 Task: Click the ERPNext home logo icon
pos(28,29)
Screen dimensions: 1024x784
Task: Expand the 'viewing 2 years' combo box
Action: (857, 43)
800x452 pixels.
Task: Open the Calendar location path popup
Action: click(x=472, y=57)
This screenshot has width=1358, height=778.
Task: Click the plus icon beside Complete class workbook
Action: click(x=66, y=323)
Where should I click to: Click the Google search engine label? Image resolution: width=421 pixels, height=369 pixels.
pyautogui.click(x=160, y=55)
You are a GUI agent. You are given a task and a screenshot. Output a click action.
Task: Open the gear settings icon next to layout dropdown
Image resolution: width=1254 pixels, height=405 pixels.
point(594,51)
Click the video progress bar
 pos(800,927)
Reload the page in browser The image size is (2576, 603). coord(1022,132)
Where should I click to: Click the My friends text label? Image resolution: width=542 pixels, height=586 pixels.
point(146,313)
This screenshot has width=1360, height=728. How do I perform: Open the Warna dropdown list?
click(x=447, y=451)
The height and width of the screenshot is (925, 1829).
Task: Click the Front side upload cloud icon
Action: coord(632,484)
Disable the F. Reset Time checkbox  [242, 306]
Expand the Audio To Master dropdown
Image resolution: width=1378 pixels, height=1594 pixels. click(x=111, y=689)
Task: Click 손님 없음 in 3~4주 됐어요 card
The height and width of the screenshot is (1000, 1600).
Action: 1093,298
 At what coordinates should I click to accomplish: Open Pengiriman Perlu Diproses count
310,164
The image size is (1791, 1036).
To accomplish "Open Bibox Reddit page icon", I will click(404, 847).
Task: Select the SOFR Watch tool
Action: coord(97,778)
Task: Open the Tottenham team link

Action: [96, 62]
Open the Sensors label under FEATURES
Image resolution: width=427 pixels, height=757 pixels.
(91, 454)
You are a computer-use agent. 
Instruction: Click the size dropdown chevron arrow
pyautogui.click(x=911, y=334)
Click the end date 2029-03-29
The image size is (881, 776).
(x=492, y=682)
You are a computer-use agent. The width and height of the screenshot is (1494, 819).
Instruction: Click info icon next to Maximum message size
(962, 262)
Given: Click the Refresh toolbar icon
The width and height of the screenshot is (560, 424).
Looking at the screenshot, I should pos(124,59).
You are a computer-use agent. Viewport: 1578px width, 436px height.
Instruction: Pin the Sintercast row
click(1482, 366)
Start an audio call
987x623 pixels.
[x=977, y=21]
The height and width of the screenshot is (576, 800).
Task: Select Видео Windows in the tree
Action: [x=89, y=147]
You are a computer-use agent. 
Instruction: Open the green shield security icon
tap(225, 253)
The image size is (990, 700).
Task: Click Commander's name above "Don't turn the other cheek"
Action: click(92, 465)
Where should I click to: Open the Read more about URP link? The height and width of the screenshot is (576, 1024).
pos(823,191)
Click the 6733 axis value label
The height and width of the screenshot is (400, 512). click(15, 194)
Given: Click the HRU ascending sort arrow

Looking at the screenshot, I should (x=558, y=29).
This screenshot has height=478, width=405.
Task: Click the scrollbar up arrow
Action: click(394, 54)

○ ○ ○ ○ ○

A copy of each line above that holds the word "agent" is the expected answer.

Worked solution:
You are a GUI agent. You are given a task and a screenshot. Output a click action.
You are a computer-use agent. 
You are a computer-use agent. The width and height of the screenshot is (1494, 819).
You are a computer-use agent. Viewport: 1578px width, 436px height.
You are a computer-use agent. 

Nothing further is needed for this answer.